売れない芸人の過酷なバイト事情――ソラシド本坊のノンフィクション肉体労働エピソード
―[プロレタリア芸人]―
過酷な肉体労働バイトのネタが話題となり、「芸人報道」(日本テレビ系列)などでも特集が組まれた吉本芸人・本坊元児が、初の自伝的小説『プロレタリア芸人』を刊行する。麒麟、アジアンなど売れていく同期への羨望と焦り――。 勝負を賭けて上京するも、芸人としての仕事がほぼゼロ。泥や汗、埃やアスベストにまみれながら、壮絶な肉体労働現場で働く彼の日常は、まさに「現代の蟹工船」。そんなリアルでディープな内容から、一部抜粋してお届け!
◆「ジャンパー」
ある冬の日。
僕は工事現場で外構工事をしていました。外構工事とは穴掘りのことです。設備会社の人が配管を設置する為の穴を掘るのです。穴掘りには、剣スコという先の尖(とが)ったスコップを使います。一方、先の四角いものを角スコといいます。下水が流れるように勾配をつけてどんどん深く掘り進みます。塹壕(ざんごう)を掘るような感じ。
関東ローム層はとても硬い。剣スコの肩を思い切り踏みつけて掘り下げていきます。足裏の土踏まずは腫れあがり、偏平足になってしまいます。僕の土踏まずは土踏みますです。
そんな僕にとって、重機はヒーローに映ります。ユンボがトラックに積まれて到着しました。しかしユンボは動く気配がありません。監督に、「どうしてユンボを使わないんですか?」と尋ねると、「今日はユンボの免許を持っている人がいないんだよ」
と返答されました。子供の使いじゃないんだぜ。ユンボを見たばっかりに失望が大きく感じられました。
その日はとても寒かったのですが、人力で穴掘りをしているとぽたぽたと汗が落ちてきます。少し暑いなと感じた僕は、上に羽織っていたジャンパーを脱いで目の前にある木に引っかけました。
すると、そこに現場監督が通りかかりました。監督は僕の目の前で足を止め、何サボッてんだと言わんばかりに僕を監視し始めました。
僕はすぐに作業に戻り、一心不乱に地面を見つめ、ひたすら穴を掘り続けました。
監督はまだ監視をしています。地面を見つめる僕の視界の際に佇(たたず)む監督の気配が煩(わずらわ)しい。
監督がすぐそばにいるのでひと息つくこともできず、ただ機械のように穴を掘り続けました。

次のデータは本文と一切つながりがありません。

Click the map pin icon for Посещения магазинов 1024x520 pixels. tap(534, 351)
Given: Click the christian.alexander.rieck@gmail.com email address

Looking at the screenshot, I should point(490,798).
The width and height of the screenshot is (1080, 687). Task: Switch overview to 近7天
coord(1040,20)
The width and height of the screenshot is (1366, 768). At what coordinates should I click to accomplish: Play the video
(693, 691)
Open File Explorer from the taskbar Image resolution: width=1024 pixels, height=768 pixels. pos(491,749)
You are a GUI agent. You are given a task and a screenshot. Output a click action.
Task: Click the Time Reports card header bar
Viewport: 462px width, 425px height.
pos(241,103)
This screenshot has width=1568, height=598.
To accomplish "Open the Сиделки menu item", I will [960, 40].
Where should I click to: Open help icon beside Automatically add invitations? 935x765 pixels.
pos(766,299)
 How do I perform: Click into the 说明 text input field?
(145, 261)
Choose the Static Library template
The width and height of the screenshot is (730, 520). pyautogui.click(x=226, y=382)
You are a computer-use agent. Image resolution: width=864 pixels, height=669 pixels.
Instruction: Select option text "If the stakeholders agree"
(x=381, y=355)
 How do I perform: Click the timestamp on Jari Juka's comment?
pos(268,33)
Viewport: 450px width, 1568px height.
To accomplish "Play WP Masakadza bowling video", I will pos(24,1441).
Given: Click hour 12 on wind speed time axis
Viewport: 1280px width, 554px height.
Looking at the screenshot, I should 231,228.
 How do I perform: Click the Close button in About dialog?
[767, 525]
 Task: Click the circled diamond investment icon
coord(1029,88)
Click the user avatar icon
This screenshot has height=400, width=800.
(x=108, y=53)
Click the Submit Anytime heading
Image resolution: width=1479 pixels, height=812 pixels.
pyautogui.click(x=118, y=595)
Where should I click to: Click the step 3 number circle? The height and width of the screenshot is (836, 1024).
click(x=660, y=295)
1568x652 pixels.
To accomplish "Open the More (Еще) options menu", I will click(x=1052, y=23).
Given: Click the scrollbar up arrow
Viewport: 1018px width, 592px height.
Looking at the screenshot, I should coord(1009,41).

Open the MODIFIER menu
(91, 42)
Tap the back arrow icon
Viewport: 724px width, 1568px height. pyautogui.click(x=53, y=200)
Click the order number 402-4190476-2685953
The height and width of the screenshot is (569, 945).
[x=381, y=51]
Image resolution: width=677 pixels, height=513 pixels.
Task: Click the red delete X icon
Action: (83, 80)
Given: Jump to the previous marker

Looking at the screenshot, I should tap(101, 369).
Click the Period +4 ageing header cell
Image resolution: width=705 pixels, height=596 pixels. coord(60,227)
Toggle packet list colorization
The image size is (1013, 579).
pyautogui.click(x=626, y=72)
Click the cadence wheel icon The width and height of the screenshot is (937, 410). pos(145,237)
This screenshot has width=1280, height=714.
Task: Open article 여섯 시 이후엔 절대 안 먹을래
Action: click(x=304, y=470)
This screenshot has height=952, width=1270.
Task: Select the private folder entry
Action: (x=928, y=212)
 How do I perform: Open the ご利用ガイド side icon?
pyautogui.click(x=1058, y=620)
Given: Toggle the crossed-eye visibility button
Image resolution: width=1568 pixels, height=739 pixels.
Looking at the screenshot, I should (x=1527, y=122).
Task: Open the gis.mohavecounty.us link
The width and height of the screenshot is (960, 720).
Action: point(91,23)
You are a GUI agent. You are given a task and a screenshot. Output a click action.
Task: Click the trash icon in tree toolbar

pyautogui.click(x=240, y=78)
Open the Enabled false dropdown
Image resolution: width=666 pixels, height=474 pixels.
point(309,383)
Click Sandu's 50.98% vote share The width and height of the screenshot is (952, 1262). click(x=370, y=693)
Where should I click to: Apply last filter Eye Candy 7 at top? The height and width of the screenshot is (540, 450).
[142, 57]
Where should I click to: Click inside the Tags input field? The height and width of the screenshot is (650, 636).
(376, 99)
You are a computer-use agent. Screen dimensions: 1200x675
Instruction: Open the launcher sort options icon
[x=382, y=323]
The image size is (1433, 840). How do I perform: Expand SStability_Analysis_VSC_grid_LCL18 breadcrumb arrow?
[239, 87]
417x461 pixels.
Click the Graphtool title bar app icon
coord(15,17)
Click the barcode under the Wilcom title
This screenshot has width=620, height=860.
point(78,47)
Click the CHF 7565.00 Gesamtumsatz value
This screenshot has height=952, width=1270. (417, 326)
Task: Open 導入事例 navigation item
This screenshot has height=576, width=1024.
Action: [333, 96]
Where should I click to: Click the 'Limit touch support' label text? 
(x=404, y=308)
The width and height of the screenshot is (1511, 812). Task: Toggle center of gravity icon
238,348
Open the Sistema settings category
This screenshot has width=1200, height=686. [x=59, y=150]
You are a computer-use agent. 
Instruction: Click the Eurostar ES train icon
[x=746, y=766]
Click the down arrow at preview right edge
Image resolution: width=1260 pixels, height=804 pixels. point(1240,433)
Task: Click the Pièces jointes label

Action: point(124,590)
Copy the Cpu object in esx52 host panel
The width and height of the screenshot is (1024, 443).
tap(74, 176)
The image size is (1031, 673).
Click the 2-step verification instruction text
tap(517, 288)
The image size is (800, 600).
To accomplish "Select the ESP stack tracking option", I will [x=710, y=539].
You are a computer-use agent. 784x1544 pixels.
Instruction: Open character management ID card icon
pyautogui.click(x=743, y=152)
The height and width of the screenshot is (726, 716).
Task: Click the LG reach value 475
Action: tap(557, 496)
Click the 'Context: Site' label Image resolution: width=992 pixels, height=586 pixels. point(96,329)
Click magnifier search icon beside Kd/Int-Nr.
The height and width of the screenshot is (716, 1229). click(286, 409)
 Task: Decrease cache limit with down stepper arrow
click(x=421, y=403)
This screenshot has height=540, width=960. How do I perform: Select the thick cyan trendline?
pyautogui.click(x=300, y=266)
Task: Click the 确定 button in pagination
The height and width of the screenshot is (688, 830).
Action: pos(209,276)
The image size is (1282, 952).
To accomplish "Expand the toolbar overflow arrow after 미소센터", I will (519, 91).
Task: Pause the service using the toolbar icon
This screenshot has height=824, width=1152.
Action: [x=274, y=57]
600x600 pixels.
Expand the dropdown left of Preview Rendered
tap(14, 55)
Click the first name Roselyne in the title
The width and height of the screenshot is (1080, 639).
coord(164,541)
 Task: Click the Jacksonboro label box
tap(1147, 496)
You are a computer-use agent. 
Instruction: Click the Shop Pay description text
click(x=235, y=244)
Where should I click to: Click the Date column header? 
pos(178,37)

監督は三十分はその場に居続けたように思います。もうそろそろお昼ご飯の時間のはず。ちょっとジャンパーを脱いだだけなのに、勝手にサボっていると決めつけて見張っている。この仕打ちは非道い。
かといって、このままお昼ご飯を食べないわけにはいかない。よし、お昼休憩をもらおう。意を決して顔を上げると、そこにはジャンパーしかありませんでした。
「ジャンパーかい!」
僕は視界の隅にいた自分でかけたジャンパーを監督だと勘違いして、お昼の休憩時間まで穴掘りをしていたのでした。自分に腹が立ちます。
それにしても、どうして僕はこんなところにいるのだろう。